An amount of 414.27 g of zinc sulfide (ZnS, MM=97.44 g/mol) reacts with 99.58 g of oxygen gas (O2, MM=31.999 g/mol) at a constant temperature of 298.0 K and constant pressure of 1.00 atm. The reaction:
2 ZnS(s) + 3 O2(g) --> 2 ZnO(s) + 2 SO2(g)
dH = -818.58 kJ
a) How much heat is released by the reaction?
b) How much work is done by the atmosphere on the reacting mixture for the conditions stated above?
Please help. Thank you so much!
To calculate the heat released by the reaction, we need to use the equation:
q = n * dH
where q is the heat released, n is the number of moles of the limiting reactant, and dH is the enthalpy change for the reaction.
First, let's calculate the number of moles of zinc sulfide (ZnS):
moles of ZnS = mass of ZnS / molar mass of ZnS
moles of ZnS = 414.27 g / 97.44 g/mol
moles of ZnS ≈ 4.25 mol
Since the balanced equation shows that the stoichiometric ratio between ZnS and dH is 2: -818.58 kJ, we need to divide the number of moles of ZnS by 2:
n = 4.25 mol / 2 = 2.125 mol
Now, we can calculate the heat released:
q = n * dH
q = 2.125 mol * -818.58 kJ/mol
q ≈ -1743.85 kJ
Therefore, the heat released by the reaction is approximately -1743.85 kJ.
To calculate the work done by the atmosphere on the reacting mixture, we need to use the equation:
w = -P * ΔV
where w is the work done, P is the pressure, and ΔV is the change in volume.

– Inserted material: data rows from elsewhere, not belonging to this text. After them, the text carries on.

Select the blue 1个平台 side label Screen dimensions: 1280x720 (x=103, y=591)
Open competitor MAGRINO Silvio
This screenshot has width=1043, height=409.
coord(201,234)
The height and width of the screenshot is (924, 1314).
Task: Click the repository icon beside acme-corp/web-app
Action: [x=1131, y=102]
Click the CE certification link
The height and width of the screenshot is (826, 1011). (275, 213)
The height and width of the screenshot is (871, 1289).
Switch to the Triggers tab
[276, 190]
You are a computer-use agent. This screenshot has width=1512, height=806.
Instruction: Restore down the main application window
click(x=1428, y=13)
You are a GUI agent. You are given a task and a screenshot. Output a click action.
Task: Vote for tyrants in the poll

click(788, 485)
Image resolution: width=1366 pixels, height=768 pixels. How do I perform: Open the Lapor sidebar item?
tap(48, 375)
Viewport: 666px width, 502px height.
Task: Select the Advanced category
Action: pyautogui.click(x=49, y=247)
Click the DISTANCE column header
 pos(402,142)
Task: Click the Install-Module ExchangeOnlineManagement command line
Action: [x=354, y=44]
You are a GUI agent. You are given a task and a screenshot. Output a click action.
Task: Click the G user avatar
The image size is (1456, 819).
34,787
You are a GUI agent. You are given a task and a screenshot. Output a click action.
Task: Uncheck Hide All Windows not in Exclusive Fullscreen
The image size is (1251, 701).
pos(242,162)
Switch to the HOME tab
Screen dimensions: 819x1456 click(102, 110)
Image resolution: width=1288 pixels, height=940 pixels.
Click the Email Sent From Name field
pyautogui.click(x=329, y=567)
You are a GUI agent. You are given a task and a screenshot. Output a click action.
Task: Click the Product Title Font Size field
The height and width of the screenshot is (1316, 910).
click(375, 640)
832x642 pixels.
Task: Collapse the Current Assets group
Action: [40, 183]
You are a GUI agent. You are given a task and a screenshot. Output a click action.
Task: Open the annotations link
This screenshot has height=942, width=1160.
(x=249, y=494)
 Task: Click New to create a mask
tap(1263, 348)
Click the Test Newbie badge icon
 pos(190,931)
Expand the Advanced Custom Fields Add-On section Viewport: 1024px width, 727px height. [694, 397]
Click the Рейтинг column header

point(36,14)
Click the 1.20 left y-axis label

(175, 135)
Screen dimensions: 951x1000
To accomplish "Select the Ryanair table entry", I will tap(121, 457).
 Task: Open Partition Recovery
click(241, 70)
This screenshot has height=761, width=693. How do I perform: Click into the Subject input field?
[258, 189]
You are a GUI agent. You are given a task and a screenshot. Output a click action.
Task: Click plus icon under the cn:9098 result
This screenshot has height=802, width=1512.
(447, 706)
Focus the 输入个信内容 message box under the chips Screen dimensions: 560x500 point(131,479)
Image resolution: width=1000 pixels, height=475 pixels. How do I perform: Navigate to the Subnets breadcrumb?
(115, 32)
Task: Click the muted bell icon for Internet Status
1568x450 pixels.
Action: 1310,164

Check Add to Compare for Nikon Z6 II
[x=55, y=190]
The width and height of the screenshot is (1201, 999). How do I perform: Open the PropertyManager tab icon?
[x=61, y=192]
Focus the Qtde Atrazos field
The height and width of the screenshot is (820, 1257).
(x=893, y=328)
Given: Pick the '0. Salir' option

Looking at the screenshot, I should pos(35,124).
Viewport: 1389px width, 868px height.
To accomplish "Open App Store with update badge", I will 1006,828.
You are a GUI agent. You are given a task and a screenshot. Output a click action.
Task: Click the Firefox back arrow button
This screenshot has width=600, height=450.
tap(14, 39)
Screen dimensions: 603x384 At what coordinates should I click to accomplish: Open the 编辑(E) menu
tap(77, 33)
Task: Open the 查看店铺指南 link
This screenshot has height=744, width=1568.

Since the pressure is given as 1.00 atm and the volume change is not specified, we cannot directly calculate the work done using the given information. The work done depends on the change in volume, which we need to have to proceed with the calculations.
If the question provides the change in volume or any other information related to the change in volume, please let me know so I can assist you further.